- What this task involves: For this exercise, transcribe the records below without changing a word.

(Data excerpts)
————————
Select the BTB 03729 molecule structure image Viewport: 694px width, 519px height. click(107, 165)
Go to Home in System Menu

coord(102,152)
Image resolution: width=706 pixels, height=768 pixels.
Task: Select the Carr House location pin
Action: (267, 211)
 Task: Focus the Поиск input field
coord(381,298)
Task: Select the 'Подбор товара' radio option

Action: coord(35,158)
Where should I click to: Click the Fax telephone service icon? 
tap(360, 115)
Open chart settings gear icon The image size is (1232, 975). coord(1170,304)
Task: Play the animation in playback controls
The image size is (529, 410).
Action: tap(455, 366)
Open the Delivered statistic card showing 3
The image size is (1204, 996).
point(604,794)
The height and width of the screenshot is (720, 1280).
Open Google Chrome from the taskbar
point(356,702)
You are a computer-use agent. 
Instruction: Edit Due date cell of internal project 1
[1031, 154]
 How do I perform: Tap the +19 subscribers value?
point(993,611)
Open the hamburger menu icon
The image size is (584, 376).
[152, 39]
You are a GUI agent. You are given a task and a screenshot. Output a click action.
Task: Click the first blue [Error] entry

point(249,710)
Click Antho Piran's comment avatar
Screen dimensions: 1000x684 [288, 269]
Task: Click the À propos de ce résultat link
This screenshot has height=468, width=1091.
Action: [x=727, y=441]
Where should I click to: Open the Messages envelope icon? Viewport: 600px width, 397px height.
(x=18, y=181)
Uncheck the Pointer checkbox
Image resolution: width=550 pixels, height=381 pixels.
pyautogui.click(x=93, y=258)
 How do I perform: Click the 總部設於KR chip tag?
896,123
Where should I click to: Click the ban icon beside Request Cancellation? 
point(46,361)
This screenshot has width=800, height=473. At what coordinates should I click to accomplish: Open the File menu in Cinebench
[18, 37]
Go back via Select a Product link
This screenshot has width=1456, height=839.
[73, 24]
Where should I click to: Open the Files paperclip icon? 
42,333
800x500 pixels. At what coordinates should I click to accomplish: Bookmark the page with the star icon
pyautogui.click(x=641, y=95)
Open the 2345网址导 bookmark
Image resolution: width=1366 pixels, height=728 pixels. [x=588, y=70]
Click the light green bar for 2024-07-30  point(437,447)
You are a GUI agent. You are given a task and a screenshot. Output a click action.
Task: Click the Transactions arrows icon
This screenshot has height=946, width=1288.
————————
- Reply:
Select the BTB 03729 molecule structure image Viewport: 694px width, 519px height. click(107, 165)
Go to Home in System Menu

coord(102,152)
Image resolution: width=706 pixels, height=768 pixels.
Task: Select the Carr House location pin
Action: (267, 211)
 Task: Focus the Поиск input field
coord(381,298)
Task: Select the 'Подбор товара' radio option

Action: coord(35,158)
Where should I click to: Click the Fax telephone service icon? 
tap(360, 115)
Open chart settings gear icon The image size is (1232, 975). coord(1170,304)
Task: Play the animation in playback controls
The image size is (529, 410).
Action: tap(455, 366)
Open the Delivered statistic card showing 3
The image size is (1204, 996).
point(604,794)
The height and width of the screenshot is (720, 1280).
Open Google Chrome from the taskbar
point(356,702)
You are a computer-use agent. 
Instruction: Edit Due date cell of internal project 1
[1031, 154]
 How do I perform: Tap the +19 subscribers value?
point(993,611)
Open the hamburger menu icon
The image size is (584, 376).
[152, 39]
You are a GUI agent. You are given a task and a screenshot. Output a click action.
Task: Click the first blue [Error] entry

point(249,710)
Click Antho Piran's comment avatar
Screen dimensions: 1000x684 [288, 269]
Task: Click the À propos de ce résultat link
This screenshot has height=468, width=1091.
Action: [x=727, y=441]
Where should I click to: Open the Messages envelope icon? Viewport: 600px width, 397px height.
(x=18, y=181)
Uncheck the Pointer checkbox
Image resolution: width=550 pixels, height=381 pixels.
pyautogui.click(x=93, y=258)
 How do I perform: Click the 總部設於KR chip tag?
896,123
Where should I click to: Click the ban icon beside Request Cancellation? 
point(46,361)
This screenshot has width=800, height=473. At what coordinates should I click to accomplish: Open the File menu in Cinebench
[18, 37]
Go back via Select a Product link
This screenshot has width=1456, height=839.
[73, 24]
Where should I click to: Open the Files paperclip icon? 
42,333
800x500 pixels. At what coordinates should I click to accomplish: Bookmark the page with the star icon
pyautogui.click(x=641, y=95)
Open the 2345网址导 bookmark
Image resolution: width=1366 pixels, height=728 pixels. [x=588, y=70]
Click the light green bar for 2024-07-30  point(437,447)
You are a GUI agent. You are given a task and a screenshot. Output a click action.
Task: Click the Transactions arrows icon
This screenshot has height=946, width=1288.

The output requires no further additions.